Last night, I listened to snippets of a new album by a French pianist named Colette Maze. The tracks were elegiac and meticulously constructed. You ready for the crazy part? Maze is 107 years old. She can recall both World Wars. I thought about her as I watched Cry Macho. Here is Clint Eastwood, a 92-year-old producer, director, and star, defying all the odds as he continues to expand his legendary body of work. All of his recent films provoke a foreboding rush of nostalgia: Eastwood is a cinematic treasure, and any new release could be his benediction. Or, he could keep cranking out big-budget movies for fifteen or twenty more years. Sure, laugh if you want, but we’ll see how funny it is when Eastwood totters up to the podium to collect an Oscar at the age of 112.
I hope that’s the case, because Cry Macho would make for a pretty weak epilogue. The movie kicks off with a disastrous opening, one from which it never fully recovers. Macho derives from a well-regarded novel by N. Richard Nash, who shares posthumous screenwriting credit with Nick Schenk. Faced with the daunting challenge of unloading several chapters worth of character background onto an unsuspecting audience, Nash and Schenk respond by trying to dump it all into the first few scenes. This unforgivable torrent of expository dialogue splatters to the ground like a dropped pot of steaming chili:
Mike Milo (Eastwood), a has-been rodeo star, strolls into the office of his ranch boss, Howard (Dwight Yoakum).
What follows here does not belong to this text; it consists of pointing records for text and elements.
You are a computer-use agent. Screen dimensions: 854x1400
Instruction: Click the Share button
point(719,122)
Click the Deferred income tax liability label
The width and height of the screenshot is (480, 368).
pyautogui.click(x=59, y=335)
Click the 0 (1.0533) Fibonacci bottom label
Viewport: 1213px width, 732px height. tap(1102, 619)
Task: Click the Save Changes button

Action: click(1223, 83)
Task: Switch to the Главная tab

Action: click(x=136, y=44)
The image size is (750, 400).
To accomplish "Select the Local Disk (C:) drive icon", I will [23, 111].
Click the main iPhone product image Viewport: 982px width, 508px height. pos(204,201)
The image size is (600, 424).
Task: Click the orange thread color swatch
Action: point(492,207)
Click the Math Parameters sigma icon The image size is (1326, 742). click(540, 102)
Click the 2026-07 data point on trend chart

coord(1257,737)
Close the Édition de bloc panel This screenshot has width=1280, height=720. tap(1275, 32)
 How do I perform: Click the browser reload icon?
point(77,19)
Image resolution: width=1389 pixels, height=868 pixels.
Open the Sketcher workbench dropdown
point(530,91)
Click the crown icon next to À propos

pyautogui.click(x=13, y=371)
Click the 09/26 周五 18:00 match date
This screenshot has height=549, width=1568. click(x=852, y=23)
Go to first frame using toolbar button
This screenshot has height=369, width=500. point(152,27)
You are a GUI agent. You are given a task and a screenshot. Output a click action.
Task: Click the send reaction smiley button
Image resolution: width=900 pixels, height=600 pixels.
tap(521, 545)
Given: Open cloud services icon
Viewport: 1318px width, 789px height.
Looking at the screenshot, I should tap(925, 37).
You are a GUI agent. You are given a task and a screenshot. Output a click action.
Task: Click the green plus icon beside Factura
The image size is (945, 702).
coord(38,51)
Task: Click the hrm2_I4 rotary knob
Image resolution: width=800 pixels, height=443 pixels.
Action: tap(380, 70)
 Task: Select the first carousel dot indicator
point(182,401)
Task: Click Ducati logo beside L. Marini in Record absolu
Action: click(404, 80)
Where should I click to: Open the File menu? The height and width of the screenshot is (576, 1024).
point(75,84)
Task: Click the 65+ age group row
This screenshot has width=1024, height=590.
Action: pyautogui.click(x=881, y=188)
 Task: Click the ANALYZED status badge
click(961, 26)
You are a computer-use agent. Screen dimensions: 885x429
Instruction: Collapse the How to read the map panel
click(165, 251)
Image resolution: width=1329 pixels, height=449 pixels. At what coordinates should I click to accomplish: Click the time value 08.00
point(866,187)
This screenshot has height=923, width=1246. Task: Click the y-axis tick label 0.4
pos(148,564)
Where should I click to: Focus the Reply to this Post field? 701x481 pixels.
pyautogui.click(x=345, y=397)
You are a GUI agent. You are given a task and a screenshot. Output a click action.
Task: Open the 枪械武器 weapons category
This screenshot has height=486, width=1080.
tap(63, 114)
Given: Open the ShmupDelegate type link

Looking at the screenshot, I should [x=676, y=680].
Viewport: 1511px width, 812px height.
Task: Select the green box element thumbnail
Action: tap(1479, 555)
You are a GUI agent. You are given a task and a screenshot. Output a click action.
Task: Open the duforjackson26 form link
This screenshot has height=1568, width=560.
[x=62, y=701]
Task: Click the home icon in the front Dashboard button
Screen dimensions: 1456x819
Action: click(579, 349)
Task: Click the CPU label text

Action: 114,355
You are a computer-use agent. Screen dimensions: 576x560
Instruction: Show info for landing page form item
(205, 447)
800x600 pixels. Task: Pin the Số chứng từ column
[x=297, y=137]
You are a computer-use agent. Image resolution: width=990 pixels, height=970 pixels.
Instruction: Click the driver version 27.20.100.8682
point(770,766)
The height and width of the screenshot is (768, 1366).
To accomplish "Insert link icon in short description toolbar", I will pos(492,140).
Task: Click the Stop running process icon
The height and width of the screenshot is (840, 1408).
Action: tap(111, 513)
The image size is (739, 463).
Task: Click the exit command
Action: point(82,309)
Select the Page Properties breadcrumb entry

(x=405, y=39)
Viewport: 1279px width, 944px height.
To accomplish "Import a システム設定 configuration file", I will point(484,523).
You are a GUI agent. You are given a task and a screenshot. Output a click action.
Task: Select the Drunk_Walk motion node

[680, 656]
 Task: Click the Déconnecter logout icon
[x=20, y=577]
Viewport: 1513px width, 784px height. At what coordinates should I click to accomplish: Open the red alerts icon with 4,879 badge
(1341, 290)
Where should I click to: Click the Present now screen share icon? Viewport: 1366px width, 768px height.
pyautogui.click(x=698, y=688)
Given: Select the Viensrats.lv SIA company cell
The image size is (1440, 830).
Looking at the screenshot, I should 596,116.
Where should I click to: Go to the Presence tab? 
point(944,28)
The boss chides Milo for being late, and then proceeds to awkwardly recite his entire résumé, as if the two men haven’t known each other for decades. It seems Mike was once a championship rider, but that was “before the accident. And the pills. And the booze.” Merde. I don’t think the word “clunky” does this scene justice. To make matters worse, Eastwood follows it up with the second laziest way to unload information in a hurry: He pans his camera across a wall of framed newspaper headlines, with each one helpfully fleshing out Milo’s rise and fall from grace. I’ll also note that, among these images, Milo has preserved the moment he suffered a career-ending back injury, because who wouldn’t enjoy seeing that slapped on the wall? This entire stretch of the movie was so incredibly ham-fisted, I had to watch it twice to believe it.
Thankfully, Cry Macho has nowhere to go but up from here. Howard fires Milo, only to offer him an even more arduous job: Turns out Howard has an estranged teenage son, named Rafael, somewhere down in Mexico. Leta, the boy’s mother (Fernanda Urrejola), is wealthy, abusive, and emotionally erratic. Howard uses a combination of belligerence and guilt to convince Milo to find the boy and bring him to the States.
Milo ventures into Mexico, and finds a volatile environment surrounding the boy. Leta and her guards greet Milo with outright hostility. She says that Rafael (Eduardo Minett) is already a lost soul, prone to cheat and steal. Leta follows that with a thinly disguised bluff: If Milo can track down Rafael via the alleys and gutters, then the two of them can be on their way. When Milo eventually uncovers Rafael, he sees a frightened kid–grubby and scarred from abuse, but essentially good-hearted. After much persuasion, the two head north.
What follows is essentially a road movie, in which two disparate souls learn to love each other. It has also has the feel of a languid chase film, as Leta angrily dispatches her inept henchmen to retrieve Rafael. The kid travels with Macho, a surly rooster who’s earned a little money in the cockfighting pits. Macho acts as a surrogate for Rafael’s pent-up frustration: In the ring, Macho is able to make his opponents pay for challenging him. As a broken cowboy, Milo spends the balance of the movie trying to convince Rafael that being Macho ain’t what it’s cracked up to be.
To be fair, Cry Macho isn’t a complete loss. Milo and Rafael share a few scenes that ring with emotional truth, and the two actors build genuine chemistry. Their journey is beautifully filmed by cinematographer Ben Davis, capturing the sun-kissed bramble and clay of New Mexico in a way that hearkens back to Eastwood’s heyday. (Whenever he wasn’t somewhere in Sergio Leone’s Dolemites, anyway.) As a director, Eastwood displays his usual soft touch, thus allowing this laconic story to unfold on its own time.
Unfortunately, that’s also part of the problem. During the second act, Cry Macho moves like cold molasses. This is a featherweight story, a fact that only gets more noticeable as the movie goes along. The Mule, Eastwood’s previous starring vehicle, was dinged for being dramatically flimsy, but that film feels like King Lear compared to this one. Audiences hungry for narrative substance will likely be disappointed by Cry Macho.
At the same time, it’s an undeniable thrill to watch Eastwood break a wild horse and punch somebody’s lights out. He’s been playing a badass since Eisenhower was president, and any role could supply the period to the end of his sentence. It’s important–no, essential–to appreciate Clint Eastwood while we still have him. That’s assuming he doesn’t make ten more movies, of course.
104 min. PG-13. In theaters, and HBOMax.